The day before, he posted that he was “in the zone” and thought he could make it to the end in one go.
“I’m listening to my body and taking care of the details to keep myself safe,” he wrote. “I called home and talked to my mom, sister and wife — I promised them I will stop when I need to.”
Though others have traversed Antarctica, they either had assistance with reinforced supplies or kites that helped propel them forward.
In 2016, British explorer Henry Worsley died attempting an unassisted solo trip across Antarctica, collapsing from exhaustion toward the end of the trek. Worsley’s friend and fellow English adventurer Louis Rudd is currently attempting an unaided solo in Worsley’s honor and was competing against O’Brady to be the first to do it.
Besaw said O’Brady plans to stay on Antarctica until Rudd finishes his trek, hopefully in the next few days.
“It’s a small club,” she joked. “His intention is to wait for Louis and have kind of a celebratory moment with the only other person on the planet to have accomplished this same thing.”
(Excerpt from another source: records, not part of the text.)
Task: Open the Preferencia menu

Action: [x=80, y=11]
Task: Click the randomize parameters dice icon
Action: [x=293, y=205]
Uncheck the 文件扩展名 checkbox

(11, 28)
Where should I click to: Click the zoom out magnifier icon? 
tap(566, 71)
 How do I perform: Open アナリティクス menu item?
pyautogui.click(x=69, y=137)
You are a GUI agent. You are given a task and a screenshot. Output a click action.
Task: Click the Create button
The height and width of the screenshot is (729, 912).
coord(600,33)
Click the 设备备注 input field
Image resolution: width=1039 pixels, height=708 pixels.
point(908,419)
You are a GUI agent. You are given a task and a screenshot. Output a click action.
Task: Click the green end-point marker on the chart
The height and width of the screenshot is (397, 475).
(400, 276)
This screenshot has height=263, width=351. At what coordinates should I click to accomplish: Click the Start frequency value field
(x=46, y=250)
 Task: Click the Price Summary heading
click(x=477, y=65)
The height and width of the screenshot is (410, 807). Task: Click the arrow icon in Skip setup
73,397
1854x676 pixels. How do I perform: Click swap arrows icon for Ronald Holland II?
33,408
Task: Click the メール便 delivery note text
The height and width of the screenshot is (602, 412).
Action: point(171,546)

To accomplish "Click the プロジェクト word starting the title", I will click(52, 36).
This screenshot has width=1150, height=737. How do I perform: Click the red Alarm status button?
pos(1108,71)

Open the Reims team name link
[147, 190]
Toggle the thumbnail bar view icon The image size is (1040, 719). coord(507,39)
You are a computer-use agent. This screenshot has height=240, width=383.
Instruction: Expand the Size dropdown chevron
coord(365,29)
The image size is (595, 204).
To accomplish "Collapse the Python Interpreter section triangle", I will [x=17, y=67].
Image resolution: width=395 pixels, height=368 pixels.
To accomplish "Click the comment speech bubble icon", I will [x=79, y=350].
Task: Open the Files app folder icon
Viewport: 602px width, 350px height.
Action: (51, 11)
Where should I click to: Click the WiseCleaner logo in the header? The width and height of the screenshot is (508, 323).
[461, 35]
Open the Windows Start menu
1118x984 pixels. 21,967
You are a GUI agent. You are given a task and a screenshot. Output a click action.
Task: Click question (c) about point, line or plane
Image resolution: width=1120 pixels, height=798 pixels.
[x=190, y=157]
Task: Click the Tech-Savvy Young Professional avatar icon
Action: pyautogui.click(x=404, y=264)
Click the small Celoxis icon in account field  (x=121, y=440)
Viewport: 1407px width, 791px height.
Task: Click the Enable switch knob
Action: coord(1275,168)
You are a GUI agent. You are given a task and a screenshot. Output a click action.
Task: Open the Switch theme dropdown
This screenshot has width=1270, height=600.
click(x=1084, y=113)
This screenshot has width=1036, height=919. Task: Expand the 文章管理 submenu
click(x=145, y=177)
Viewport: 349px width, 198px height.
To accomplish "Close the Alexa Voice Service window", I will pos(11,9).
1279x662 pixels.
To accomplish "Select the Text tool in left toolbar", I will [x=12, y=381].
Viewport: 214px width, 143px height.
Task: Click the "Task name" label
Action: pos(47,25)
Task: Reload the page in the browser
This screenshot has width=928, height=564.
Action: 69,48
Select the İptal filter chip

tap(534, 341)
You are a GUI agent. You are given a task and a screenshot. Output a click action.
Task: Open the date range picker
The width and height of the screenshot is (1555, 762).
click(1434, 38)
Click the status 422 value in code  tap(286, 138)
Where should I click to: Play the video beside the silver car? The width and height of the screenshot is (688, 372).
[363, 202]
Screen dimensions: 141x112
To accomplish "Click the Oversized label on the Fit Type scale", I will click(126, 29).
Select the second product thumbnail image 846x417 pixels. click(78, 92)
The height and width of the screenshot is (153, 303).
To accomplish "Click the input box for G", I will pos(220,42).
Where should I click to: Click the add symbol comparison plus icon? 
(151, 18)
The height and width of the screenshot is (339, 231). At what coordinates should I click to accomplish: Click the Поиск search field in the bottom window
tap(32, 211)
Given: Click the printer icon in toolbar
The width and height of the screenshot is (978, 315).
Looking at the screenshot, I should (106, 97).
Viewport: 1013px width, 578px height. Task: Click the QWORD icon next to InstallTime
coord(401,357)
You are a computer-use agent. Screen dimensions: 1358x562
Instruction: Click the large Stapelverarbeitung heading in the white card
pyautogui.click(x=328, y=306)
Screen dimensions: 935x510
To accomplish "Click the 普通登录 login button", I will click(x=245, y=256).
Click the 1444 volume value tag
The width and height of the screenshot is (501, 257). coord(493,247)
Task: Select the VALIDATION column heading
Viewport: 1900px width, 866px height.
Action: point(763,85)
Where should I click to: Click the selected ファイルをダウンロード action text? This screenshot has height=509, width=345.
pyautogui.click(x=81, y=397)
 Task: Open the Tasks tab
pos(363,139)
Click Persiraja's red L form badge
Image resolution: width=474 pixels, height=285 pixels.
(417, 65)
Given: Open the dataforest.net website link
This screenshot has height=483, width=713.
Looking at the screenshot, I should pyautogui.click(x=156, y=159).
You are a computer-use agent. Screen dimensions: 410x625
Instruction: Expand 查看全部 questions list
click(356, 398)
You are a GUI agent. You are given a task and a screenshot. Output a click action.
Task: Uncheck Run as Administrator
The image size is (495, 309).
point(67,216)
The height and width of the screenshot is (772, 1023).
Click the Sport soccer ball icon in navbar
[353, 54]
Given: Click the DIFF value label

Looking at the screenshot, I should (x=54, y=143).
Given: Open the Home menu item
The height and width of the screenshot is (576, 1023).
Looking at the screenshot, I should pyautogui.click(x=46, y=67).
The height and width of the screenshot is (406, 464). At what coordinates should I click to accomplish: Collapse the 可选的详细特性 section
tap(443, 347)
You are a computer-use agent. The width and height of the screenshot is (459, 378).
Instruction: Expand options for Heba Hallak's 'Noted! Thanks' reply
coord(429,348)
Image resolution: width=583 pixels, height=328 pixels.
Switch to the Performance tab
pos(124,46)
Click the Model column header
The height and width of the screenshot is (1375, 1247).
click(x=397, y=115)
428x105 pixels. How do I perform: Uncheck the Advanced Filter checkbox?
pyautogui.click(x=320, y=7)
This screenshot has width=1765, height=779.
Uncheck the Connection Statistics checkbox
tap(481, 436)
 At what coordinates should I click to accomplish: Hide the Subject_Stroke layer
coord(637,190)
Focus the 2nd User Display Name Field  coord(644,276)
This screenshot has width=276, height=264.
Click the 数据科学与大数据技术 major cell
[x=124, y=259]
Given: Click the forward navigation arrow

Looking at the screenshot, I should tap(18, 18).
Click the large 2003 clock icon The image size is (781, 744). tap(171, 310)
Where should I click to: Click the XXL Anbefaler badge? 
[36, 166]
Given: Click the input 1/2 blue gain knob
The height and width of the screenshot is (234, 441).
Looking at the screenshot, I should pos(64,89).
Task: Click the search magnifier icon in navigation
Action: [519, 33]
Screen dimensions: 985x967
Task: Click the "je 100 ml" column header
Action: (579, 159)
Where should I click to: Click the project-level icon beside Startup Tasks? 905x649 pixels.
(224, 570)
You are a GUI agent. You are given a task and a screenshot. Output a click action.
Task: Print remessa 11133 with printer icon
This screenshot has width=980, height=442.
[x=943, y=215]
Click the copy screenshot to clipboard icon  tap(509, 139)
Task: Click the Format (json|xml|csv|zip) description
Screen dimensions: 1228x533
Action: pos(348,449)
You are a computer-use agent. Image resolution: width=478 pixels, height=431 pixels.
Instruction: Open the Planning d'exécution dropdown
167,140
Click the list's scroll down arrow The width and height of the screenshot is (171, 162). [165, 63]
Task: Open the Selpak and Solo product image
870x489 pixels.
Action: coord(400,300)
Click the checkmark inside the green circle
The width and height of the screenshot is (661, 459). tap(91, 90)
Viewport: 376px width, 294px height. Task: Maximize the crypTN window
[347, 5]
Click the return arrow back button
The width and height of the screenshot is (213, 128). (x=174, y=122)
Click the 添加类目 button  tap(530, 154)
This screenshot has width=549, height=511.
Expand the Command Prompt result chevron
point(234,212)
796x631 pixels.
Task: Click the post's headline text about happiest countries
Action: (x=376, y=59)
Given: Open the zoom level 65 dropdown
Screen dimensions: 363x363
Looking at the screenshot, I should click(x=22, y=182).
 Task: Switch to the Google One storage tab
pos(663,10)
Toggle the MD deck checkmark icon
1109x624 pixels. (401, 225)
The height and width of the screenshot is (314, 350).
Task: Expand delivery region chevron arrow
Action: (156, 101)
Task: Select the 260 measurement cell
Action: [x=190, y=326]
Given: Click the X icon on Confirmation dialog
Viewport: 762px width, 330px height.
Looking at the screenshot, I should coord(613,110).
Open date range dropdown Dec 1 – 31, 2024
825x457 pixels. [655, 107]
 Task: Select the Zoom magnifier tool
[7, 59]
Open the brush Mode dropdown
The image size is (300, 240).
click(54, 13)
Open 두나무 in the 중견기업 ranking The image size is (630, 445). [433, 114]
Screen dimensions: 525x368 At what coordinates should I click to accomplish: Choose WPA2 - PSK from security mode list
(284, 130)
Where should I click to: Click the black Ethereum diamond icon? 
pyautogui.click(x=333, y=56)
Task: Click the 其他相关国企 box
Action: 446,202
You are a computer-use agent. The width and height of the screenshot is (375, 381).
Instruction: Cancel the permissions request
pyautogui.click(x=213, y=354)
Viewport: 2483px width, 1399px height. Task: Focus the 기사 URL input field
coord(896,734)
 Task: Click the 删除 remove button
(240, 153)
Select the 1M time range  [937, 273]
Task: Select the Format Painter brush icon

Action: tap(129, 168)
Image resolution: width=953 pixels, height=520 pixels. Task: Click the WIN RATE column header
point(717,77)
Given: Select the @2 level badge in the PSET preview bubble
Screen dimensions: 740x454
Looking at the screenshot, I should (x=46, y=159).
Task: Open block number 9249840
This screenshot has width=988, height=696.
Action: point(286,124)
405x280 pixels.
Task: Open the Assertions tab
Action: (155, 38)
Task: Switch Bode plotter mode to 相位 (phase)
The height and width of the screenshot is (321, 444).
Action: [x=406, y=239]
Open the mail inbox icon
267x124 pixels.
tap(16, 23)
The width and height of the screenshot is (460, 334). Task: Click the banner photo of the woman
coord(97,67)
O’Brady described in detail the ups and downs along the way since he began the trek on Nov. 3. He had to haul 375 pounds (170 kilograms) of gear largely uphill and over sastrugi, wave-like ridges created by wind.
“Not only am I pulling my … sled all day, but I’m pulling it up and over thousands of these sastrugi speed bumps created by the violent wind,” he wrote in an Instagram post on Nov. 12. “It’s a frustrating process at times to say the least.”
On Nov. 18, he wrote that he awoke to find his sled completely buried from an all-night blasting of wind and snow. That day he battled a 30 mph (48 kph) headwind for eight hours as he trudged along.
“There were several times I considered stopping, putting my tent back up and calling it a day,” he wrote. “I wanted so badly to quit today as I was feeling exhausted and alone, but remembering all of the positivity that so many people have been sending, I took a deep breath and focused on maintaining forward progress one step at a time and managed to finish a full day.”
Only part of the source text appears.